Information supplied: Begin
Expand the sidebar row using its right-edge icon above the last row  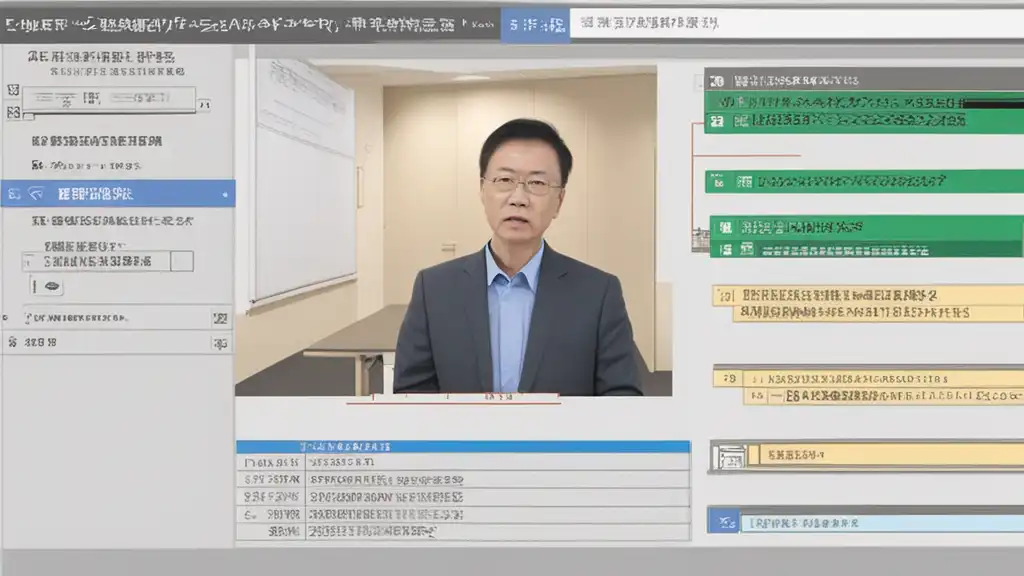[x=220, y=319]
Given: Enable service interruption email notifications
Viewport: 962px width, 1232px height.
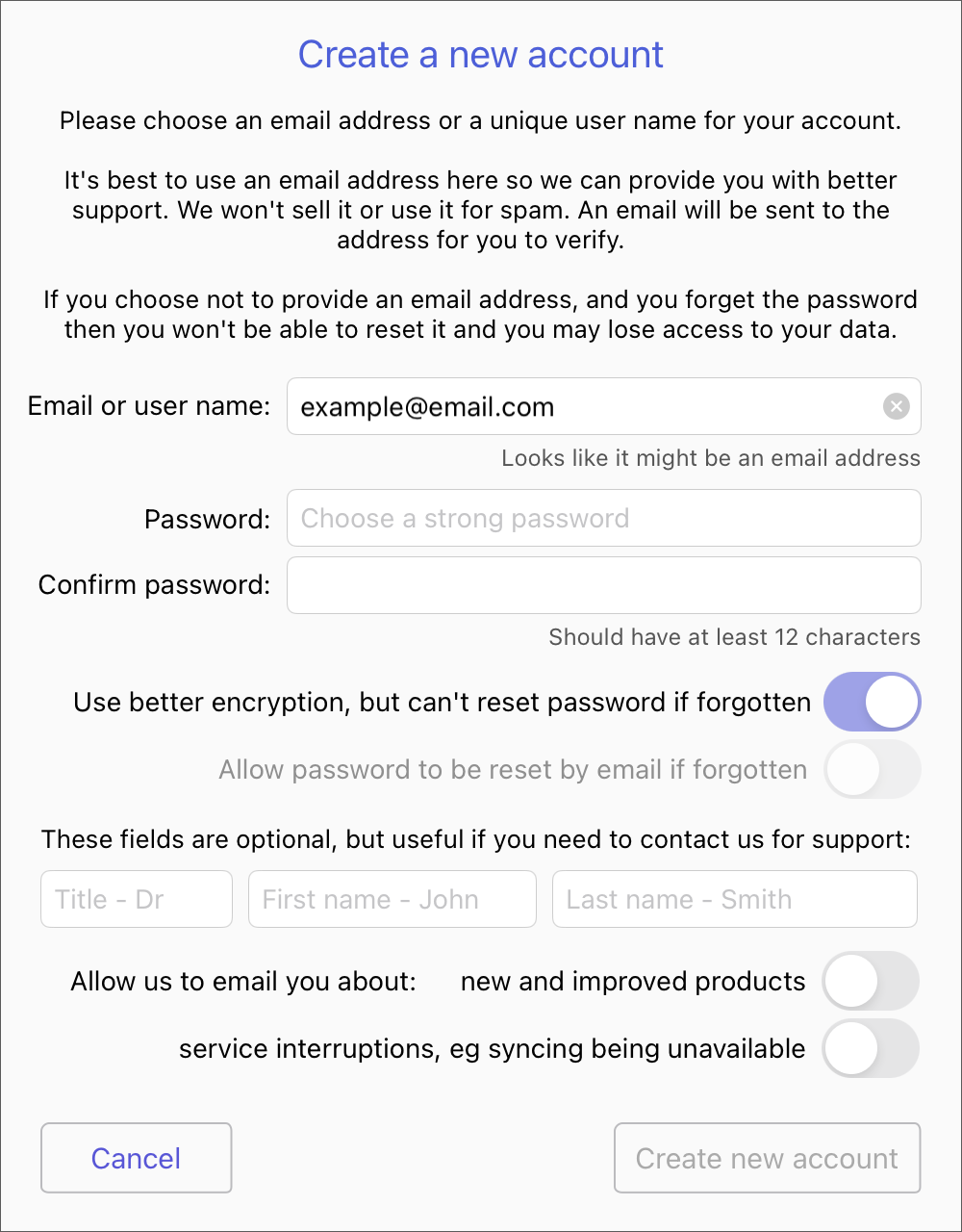Looking at the screenshot, I should 871,1048.
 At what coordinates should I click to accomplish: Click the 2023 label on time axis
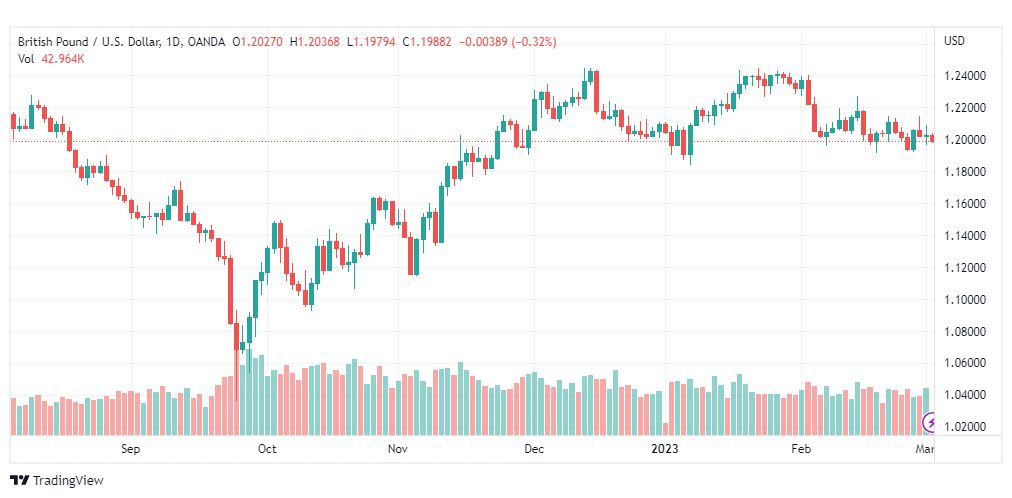(x=664, y=449)
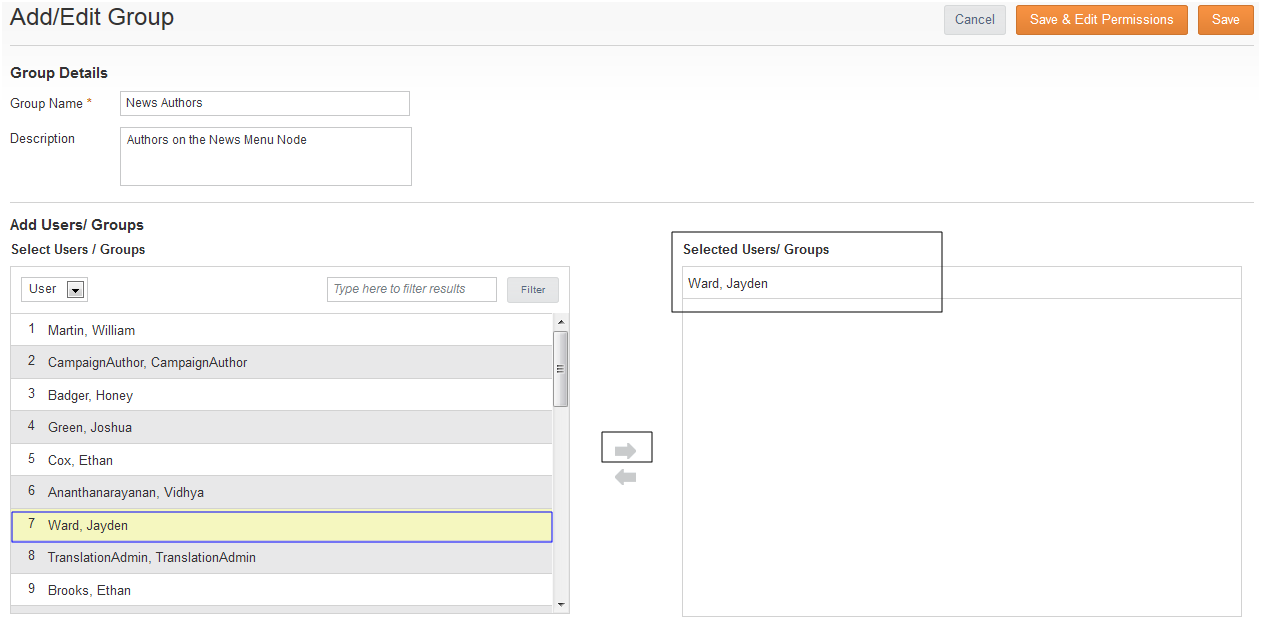Screen dimensions: 1261x636
Task: Choose Badger, Honey in the user list
Action: (90, 395)

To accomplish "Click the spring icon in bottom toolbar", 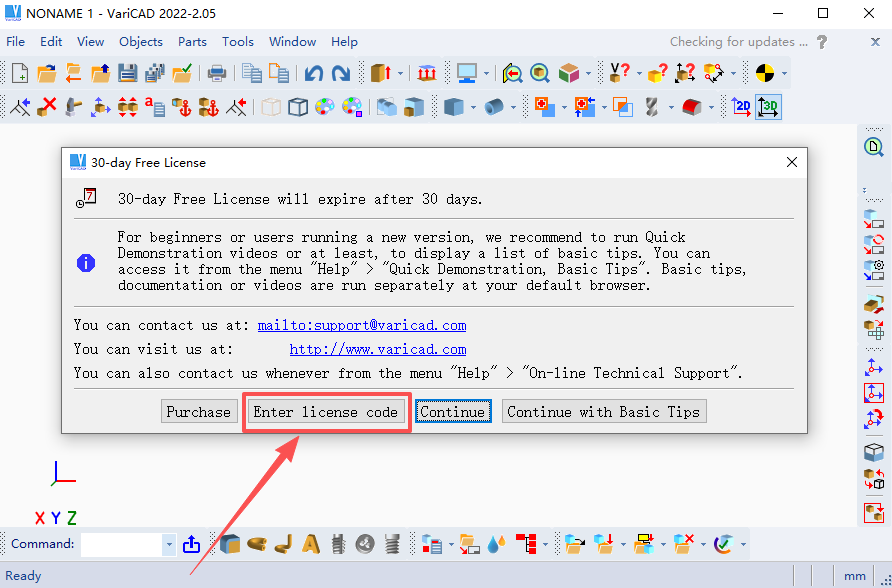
Information supplied: End
> Problem to work on
If a picture falls within the lines from the one containing "Given: Enable service" through the end of the material, leave it out while repeating those lines exactly.

> Solution for this task
Given: Enable service interruption email notifications
Viewport: 962px width, 1232px height.
Looking at the screenshot, I should 871,1048.
 At what coordinates should I click to accomplish: Click the 2023 label on time axis
(x=664, y=449)
Screen dimensions: 1261x636
Task: Choose Badger, Honey in the user list
Action: (90, 395)

To accomplish "Click the spring icon in bottom toolbar", 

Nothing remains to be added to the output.